Re: NOT IN subquery optimization

From: Tom Lane <tgl(at)sss(dot)pgh(dot)pa(dot)us>
To: David Rowley <david(dot)rowley(at)2ndquadrant(dot)com>
Cc: "Li, Zheng" <zhelli(at)amazon(dot)com>, Andres Freund <andres(at)anarazel(dot)de>, PostgreSQL Hackers <pgsql-hackers(at)lists(dot)postgresql(dot)org>, Richard Guo <riguo(at)pivotal(dot)io>, "Finnerty, Jim" <jfinnert(at)amazon(dot)com>
Subject: Re: NOT IN subquery optimization
Date: 2019-03-02 16:25:39
Message-ID: 18203.1551543939@sss.pgh.pa.us
Views: Raw Message | Whole Thread | Download mbox | Resend email
Thread:
Lists: pgsql-hackers

David Rowley <david(dot)rowley(at)2ndquadrant(dot)com> writes:
> On Sat, 2 Mar 2019 at 13:45, Tom Lane <tgl(at)sss(dot)pgh(dot)pa(dot)us> wrote:
>> Yeah --- that has a nontrivial risk of making things significantly worse,
>> which makes it a hard sell. I think the most reasonable bet here is
>> simply to not perform the transformation if we can't prove the inner side
>> NOT NULL. That's going to catch most of the useful cases anyway IMO.

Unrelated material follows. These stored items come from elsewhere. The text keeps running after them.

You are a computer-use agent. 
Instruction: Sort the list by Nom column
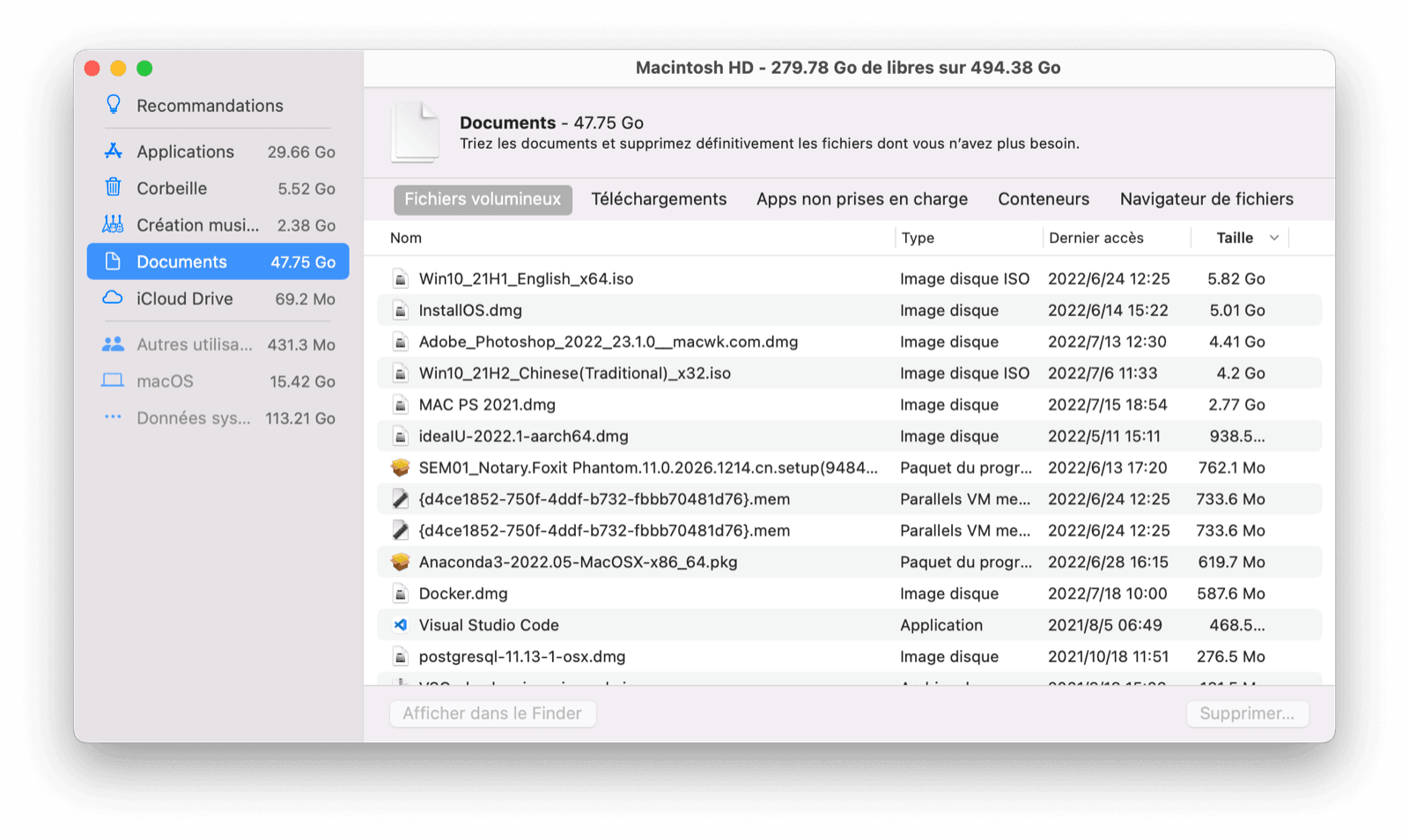tap(406, 238)
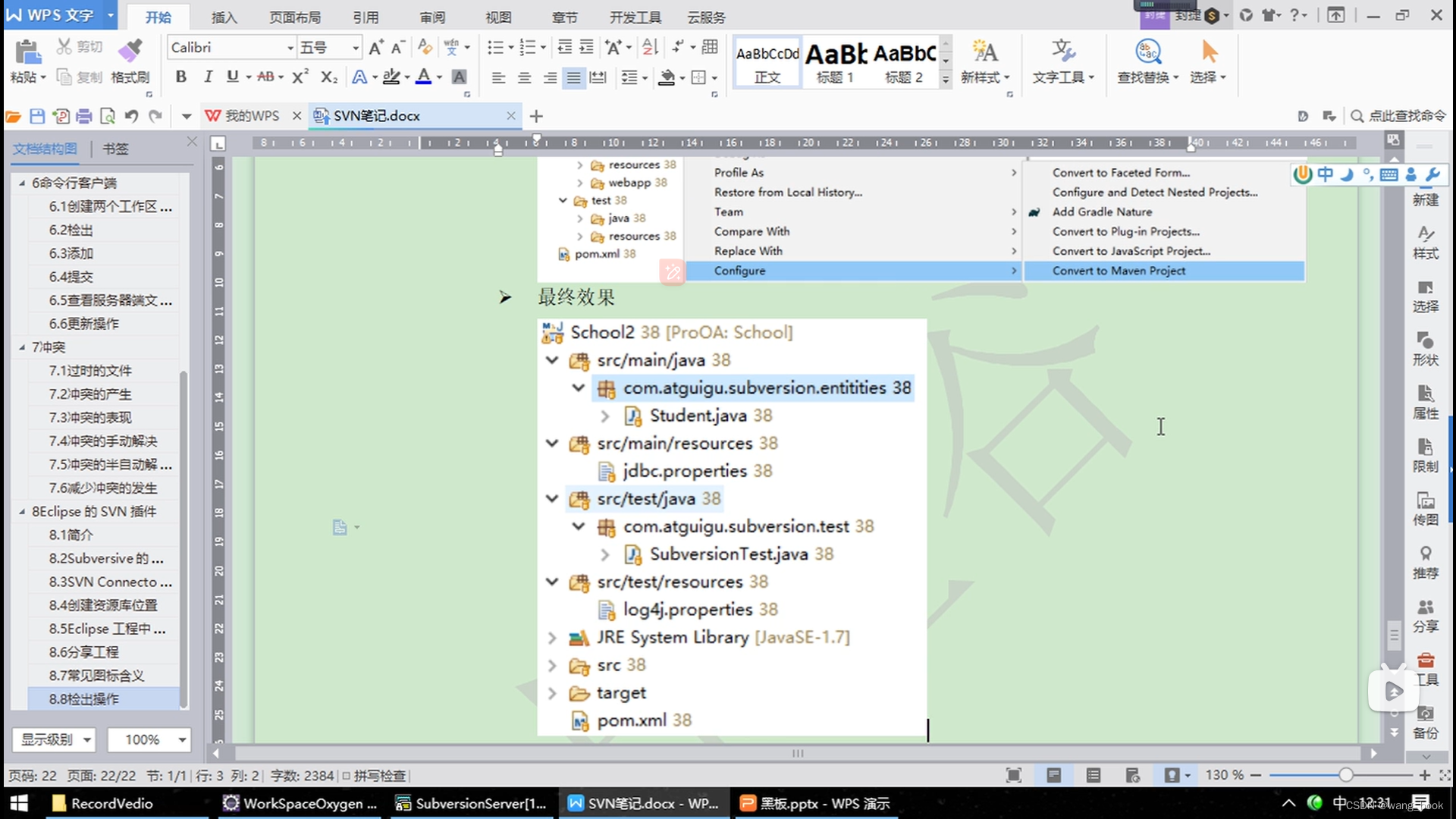Image resolution: width=1456 pixels, height=819 pixels.
Task: Expand the src/test/resources folder
Action: pyautogui.click(x=552, y=581)
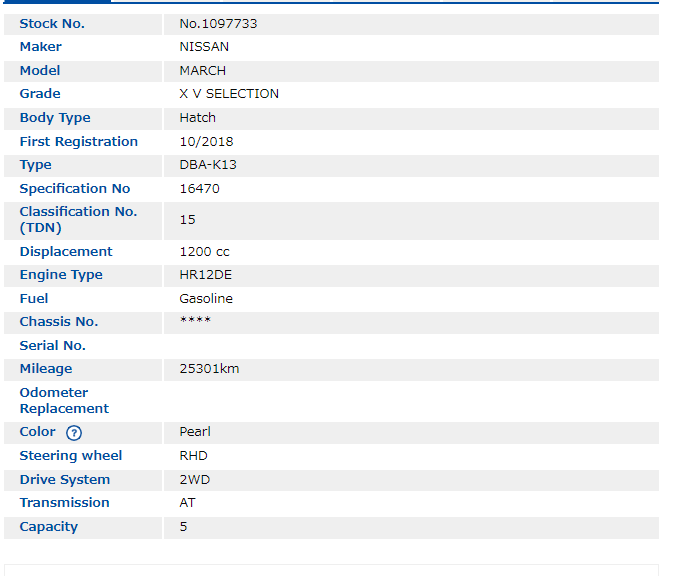Select the Stock No. value No.1097733

tap(218, 23)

> Did you mean outer side NOT NULL?

Sorry, sloppy thinking.

> Of course, the inner side needs to not produce NULLs either, but
> that's due to the fact that if a NULL exists in the inner side then
> the anti-join should not produce any records.

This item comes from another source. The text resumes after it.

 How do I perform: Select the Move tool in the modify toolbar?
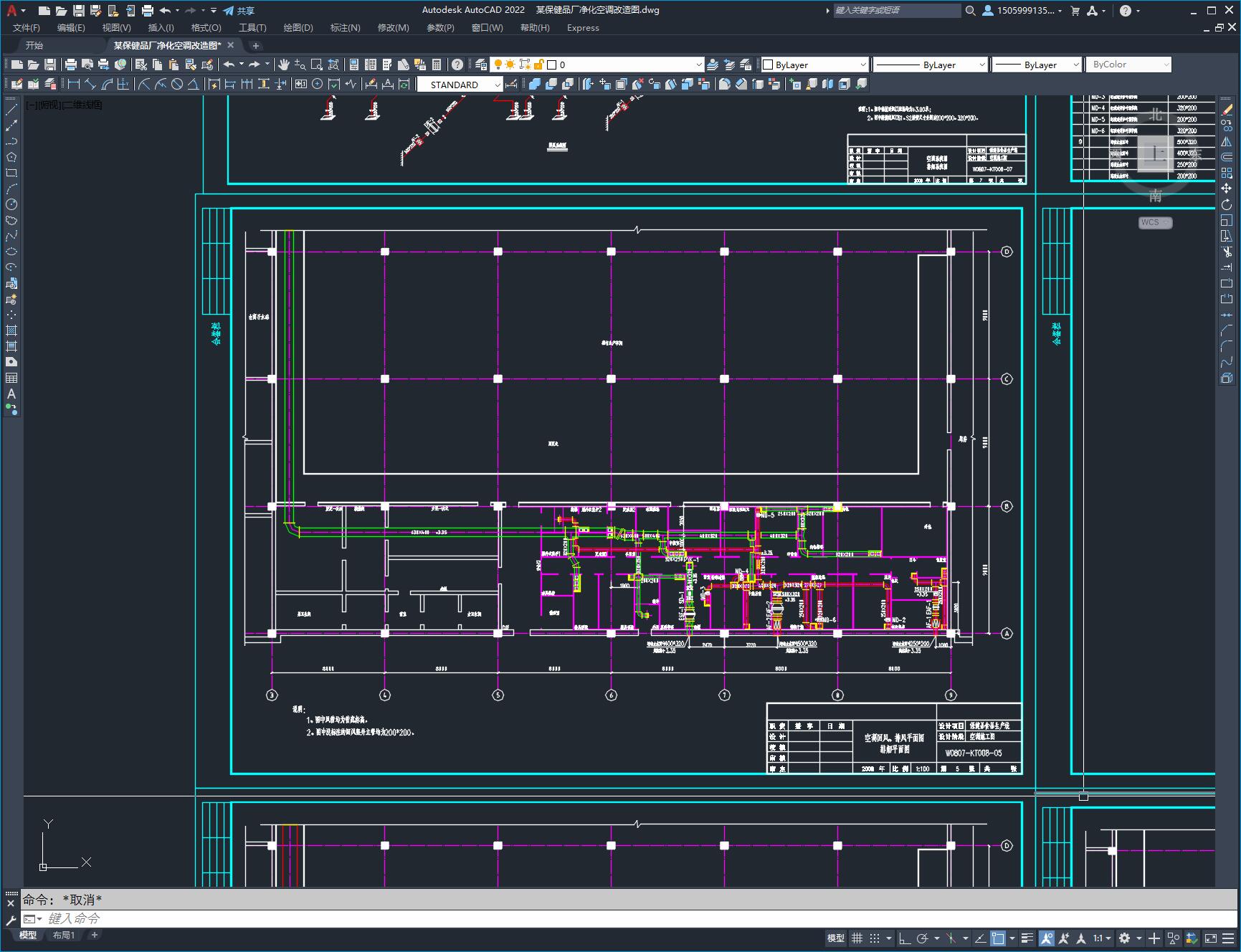[1227, 189]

Right. So the path of least resistance is to transform to antijoin
only if we can prove both of those things (and maybe we need to check
that the join operator is strict, too? -ENOCAFFEINE). The question
before us is what is the cost-benefit ratio of trying to cope with
additional cases. I'm skeptical that it's attractive: the cost
certainly seems high, and I don't know that there are very many
real-world cases where we'd get a win.

Hmm ... thinking about the strictness angle some more: what we really
need to optimize NOT IN, IIUC, is an assumption that the join operator
will never return NULL. While not having NULL inputs is certainly a
*necessary* condition for that (assuming a strict operator) it's not a
*sufficient* condition. Any Postgres function/operator is capable
of returning NULL whenever it feels like it. So checking strictness
does not lead to a mathematically correct optimization.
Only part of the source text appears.